Saturday, January 05, 2013


Are charter schools public? Are they private? Are they somewhere in between?

There is a lively debate in the education community over these questions. Charter advocates claim that charter schools are, of course, public schools, with all the democratic accountability that this entails. The only difference, they say, is that charters are public schools with the freedom and space to innovate. On the other side, charter critics argue that contracting with the government to receive taxpayer money does not make an organization public (after all, no one would say Haliburton is public) and if a school is not regulated and governed by any elected or appointed bodies answerable to the public, then it is not a public school.

The National Labor Relations Board (NLRB) was recently forced to weigh in on this question. It came out with a clear verdict that charter schools are not, in fact, public schools.

The ruling came in response to a case regarding a charter school in Chicago, the Chicago Math and Science Academy (CMSA). In 2010, two thirds of CMSA’s teachers voted to unionize, in accordance with the Illinois Educational Labor Relations Act, which grants the employees of all public schools the right to form unions. In an attempt to invalidate this vote, charter officials filed papers with the National Labor Relations Board arguing that CMSA should not be covered under the state law because it does not qualify as a public school.

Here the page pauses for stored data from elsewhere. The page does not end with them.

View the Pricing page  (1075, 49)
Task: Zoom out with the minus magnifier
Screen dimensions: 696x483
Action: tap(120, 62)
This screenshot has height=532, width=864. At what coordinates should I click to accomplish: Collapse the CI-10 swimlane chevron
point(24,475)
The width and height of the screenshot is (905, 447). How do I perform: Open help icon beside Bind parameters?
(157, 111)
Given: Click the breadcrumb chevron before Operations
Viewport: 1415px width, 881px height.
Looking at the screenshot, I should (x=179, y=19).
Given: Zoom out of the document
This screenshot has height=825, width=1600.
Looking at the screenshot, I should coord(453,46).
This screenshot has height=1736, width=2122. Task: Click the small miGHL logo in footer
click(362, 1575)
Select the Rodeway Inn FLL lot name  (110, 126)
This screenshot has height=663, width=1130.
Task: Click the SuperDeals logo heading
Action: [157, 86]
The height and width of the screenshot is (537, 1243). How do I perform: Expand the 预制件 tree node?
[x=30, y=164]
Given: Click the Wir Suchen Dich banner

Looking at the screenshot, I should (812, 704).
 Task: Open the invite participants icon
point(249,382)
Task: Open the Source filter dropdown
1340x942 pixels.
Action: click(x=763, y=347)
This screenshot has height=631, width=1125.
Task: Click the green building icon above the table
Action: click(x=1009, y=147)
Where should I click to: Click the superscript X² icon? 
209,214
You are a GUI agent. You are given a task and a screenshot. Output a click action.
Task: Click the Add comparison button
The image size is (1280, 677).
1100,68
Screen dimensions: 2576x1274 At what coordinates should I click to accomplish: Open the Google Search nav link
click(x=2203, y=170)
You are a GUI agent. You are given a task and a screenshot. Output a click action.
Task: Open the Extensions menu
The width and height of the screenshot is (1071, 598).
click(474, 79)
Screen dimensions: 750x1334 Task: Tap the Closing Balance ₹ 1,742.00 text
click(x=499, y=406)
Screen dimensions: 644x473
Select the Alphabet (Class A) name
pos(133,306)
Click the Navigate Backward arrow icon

And that is precisely what NLRB concluded, ruling that CMSA is a “private entity” and is consequently covered under the federal law governing the private sector. According to the federal government, the debate is settled—charter schools are not public schools, and that is all there is to it.

Of course, that is not the whole story, because the charter movement is diverse. On the one hand, there are some community-based charter schools that are very much of and by and answerable to the communities they serve, which to me is what the word “public” is all about. On the other hand, there are corporate charter chains that have been widely criticized for discriminatory practices and unaccountable governance, which do not seem public at all. We should acknowledge these differences, and carve out a place for some nuance in the public-or-private debate.

What we should not do, however, is allow the charter movement or any particular charter chains to have it both ways. The Chicago Math and Science Academy has taken at least $23 million in taxpayer money since it formed in 2004, so it is perfectly willing to be “public” with regards to whose money it spends. But when its teachers want to join a union, now it is a “private entity.” That is hypocrisy, plain and simple. The situation is similar regarding many charter schools’ demographic situations. Chains like KIPP claim they enroll the same student populations as public schools and, like public schools, do not turn any students away. Yet widespread evidence suggests these schools use a variety of tactics, such as counseling certain students out, to create unrepresentative student bodies. In fact, a recent study found that in 2008, 11.5 percent of KIPP students were ELLs, compared with 19.2 percent of students in their local school districts, while 5.9 percent of KIPP students had disabilities, compared with 12.1 percent of students in the local school districts. Likewise, I have written a number of posts about similar irregularities found in the Achievement First charter chain, whose cadre of well-paid lobbyists could not stop stressing the “public” nature of their schools during last year’s hearings in Rhode Island.

That is not how it works. If you’re public, you’re public—you take all students, not just the ones who are easiest to educate; you offer fair protections to your employees; you play by the same rules on an even playing field. And if you’re private, stop claiming otherwise—stop saying your schools are public schools when they are not. Charters cannot have their cake and eat it too, and it’s about time we stopped letting them do so.